L’attenzione si sposta poi sui fattori culturali ed emotivi che precedono le aggressioni fisiche. “La violenza contro le donne nasce da una cultura maschile del possesso che sopravvive travestita da amore”, ha precisato il vescovo, evidenziando come i comportamenti di prevaricazione si manifestino gradualmente: “I suoi segnali compaiono molto prima del sangue, nel controllo del telefono, nella gelosia che isola dalle amiche, nella voce alzata dentro casa, nella battuta che umilia davanti agli altri, nel denaro amministrato come strumento di dipendenza”.

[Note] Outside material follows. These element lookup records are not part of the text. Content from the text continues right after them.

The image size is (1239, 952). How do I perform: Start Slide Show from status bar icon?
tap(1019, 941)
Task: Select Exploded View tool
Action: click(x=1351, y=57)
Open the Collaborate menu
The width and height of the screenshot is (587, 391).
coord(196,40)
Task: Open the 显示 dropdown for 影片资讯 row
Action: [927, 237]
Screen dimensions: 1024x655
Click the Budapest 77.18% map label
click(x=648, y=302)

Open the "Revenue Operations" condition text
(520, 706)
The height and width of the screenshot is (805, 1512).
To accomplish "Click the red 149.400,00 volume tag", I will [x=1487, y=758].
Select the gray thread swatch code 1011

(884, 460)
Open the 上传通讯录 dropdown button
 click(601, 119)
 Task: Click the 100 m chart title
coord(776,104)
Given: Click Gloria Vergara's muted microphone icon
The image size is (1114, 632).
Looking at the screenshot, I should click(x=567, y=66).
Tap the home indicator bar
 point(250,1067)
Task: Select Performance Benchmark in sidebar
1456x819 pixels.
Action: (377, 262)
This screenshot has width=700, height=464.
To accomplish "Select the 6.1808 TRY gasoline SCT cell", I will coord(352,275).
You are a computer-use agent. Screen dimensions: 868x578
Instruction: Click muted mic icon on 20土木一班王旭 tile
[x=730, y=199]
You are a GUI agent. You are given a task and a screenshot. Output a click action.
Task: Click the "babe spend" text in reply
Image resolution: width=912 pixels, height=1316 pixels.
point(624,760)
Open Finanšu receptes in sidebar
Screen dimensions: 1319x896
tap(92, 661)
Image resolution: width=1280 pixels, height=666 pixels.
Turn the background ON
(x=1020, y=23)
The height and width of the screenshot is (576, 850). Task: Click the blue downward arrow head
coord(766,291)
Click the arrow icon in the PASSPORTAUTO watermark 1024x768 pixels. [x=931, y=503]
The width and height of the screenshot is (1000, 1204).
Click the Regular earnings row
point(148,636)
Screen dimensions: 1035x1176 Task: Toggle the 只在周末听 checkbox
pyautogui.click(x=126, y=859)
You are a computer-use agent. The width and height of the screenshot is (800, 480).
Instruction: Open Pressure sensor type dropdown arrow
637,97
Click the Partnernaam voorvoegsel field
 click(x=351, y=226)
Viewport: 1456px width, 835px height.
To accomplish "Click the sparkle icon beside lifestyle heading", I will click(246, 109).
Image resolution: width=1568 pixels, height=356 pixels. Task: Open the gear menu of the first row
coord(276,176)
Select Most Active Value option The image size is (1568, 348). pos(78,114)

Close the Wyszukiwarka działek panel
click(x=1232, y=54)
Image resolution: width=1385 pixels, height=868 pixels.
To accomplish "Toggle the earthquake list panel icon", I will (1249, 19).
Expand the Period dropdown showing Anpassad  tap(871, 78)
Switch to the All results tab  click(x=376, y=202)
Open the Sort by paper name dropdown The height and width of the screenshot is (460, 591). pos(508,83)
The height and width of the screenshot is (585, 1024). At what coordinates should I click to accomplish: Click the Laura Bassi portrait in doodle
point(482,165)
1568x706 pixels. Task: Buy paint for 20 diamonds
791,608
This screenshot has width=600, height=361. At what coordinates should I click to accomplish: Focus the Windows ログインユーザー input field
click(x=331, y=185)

L’analisi sul fenomeno e il sostegno alle vittime

Un ulteriore passaggio della lettera riguarda la nazionalità dell’indagato e il rischio di strumentalizzazioni della vicenda. “Chi tentasse di usare questo dolore per alimentare sospetti verso gli stranieri tradirebbe la memoria di Ornella”, ha affermato il vicepresidente della Cei, ricordando che “la violenza attraversa tutte le classi e le nazioni, e in Italia parla nella maggior parte dei casi la nostra stessa lingua”.

Il documento si chiude con una sollecitazione verso chiunque si trovi in condizioni di pericolo o isolamento, affinché trovi il sostegno necessario per uscire da situazioni di abuso, ribadendo la responsabilità dell’intera comunità nel riconoscere preventivamente ogni forma di prevaricazione.